## Task
Rewrite the items below as a Markdown table with the columns Row and Item line, numbering each row and skipping blank lines. Include everything from the line containing "Open the 订单类型 dropdown" down to the end of the items, with both ends included.

## Dataset rows
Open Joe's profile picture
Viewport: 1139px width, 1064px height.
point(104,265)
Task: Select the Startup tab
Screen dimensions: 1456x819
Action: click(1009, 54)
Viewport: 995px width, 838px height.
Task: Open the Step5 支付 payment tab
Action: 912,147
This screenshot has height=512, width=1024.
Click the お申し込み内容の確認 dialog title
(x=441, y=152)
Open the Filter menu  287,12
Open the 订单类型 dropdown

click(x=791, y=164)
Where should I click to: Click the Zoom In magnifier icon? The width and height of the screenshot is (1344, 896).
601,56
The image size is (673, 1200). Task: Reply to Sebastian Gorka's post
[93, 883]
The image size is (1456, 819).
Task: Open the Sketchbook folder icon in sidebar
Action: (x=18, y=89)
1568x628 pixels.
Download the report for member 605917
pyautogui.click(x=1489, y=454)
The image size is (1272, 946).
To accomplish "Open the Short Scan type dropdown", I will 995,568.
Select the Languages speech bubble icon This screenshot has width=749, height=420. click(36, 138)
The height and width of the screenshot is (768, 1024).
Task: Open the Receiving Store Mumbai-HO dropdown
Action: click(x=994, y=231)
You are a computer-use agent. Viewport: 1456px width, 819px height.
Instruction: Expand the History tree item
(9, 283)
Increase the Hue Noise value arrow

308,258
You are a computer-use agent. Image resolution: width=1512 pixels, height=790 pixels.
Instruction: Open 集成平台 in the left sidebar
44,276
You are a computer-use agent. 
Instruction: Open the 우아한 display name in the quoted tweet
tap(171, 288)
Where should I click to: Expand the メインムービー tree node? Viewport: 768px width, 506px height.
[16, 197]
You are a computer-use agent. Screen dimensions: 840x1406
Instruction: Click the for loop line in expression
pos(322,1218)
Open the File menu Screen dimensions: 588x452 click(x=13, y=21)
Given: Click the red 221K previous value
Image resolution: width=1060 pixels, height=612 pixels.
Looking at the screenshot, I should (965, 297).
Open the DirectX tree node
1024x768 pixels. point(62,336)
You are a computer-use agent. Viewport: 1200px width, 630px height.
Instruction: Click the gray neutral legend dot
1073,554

## Output
| Row | Item line |
|---|---|
| 1 | Open the 订单类型 dropdown |
| 2 | click(x=791, y=164) |
| 3 | Where should I click to: Click the Zoom In magnifier icon? The width and height of the screenshot is (1344, 896). |
| 4 | 601,56 |
| 5 | The image size is (673, 1200). Task: Reply to Sebastian Gorka's post |
| 6 | [93, 883] |
| 7 | The image size is (1456, 819). |
| 8 | Task: Open the Sketchbook folder icon in sidebar |
| 9 | Action: (x=18, y=89) |
| 10 | 1568x628 pixels. |
| 11 | Download the report for member 605917 |
| 12 | pyautogui.click(x=1489, y=454) |
| 13 | The image size is (1272, 946). |
| 14 | To accomplish "Open the Short Scan type dropdown", I will 995,568. |
| 15 | Select the Languages speech bubble icon This screenshot has width=749, height=420. click(36, 138) |
| 16 | The height and width of the screenshot is (768, 1024). |
| 17 | Task: Open the Receiving Store Mumbai-HO dropdown |
| 18 | Action: click(x=994, y=231) |
| 19 | You are a computer-use agent. Viewport: 1456px width, 819px height. |
| 20 | Instruction: Expand the History tree item |
| 21 | (9, 283) |
| 22 | Increase the Hue Noise value arrow |
| 23 | 308,258 |
| 24 | You are a computer-use agent. Image resolution: width=1512 pixels, height=790 pixels. |
| 25 | Instruction: Open 集成平台 in the left sidebar |
| 26 | 44,276 |
| 27 | You are a computer-use agent.  |
| 28 | Instruction: Open the 우아한 display name in the quoted tweet |
| 29 | tap(171, 288) |
| 30 | Where should I click to: Expand the メインムービー tree node? Viewport: 768px width, 506px height. |
| 31 | [16, 197] |
| 32 | You are a computer-use agent. Screen dimensions: 840x1406 |
| 33 | Instruction: Click the for loop line in expression |
| 34 | pos(322,1218) |
| 35 | Open the File menu Screen dimensions: 588x452 click(x=13, y=21) |
| 36 | Given: Click the red 221K previous value |
| 37 | Image resolution: width=1060 pixels, height=612 pixels. |
| 38 | Looking at the screenshot, I should (965, 297). |
| 39 | Open the DirectX tree node |
| 40 | 1024x768 pixels. point(62,336) |
| 41 | You are a computer-use agent. Viewport: 1200px width, 630px height. |
| 42 | Instruction: Click the gray neutral legend dot |
| 43 | 1073,554 |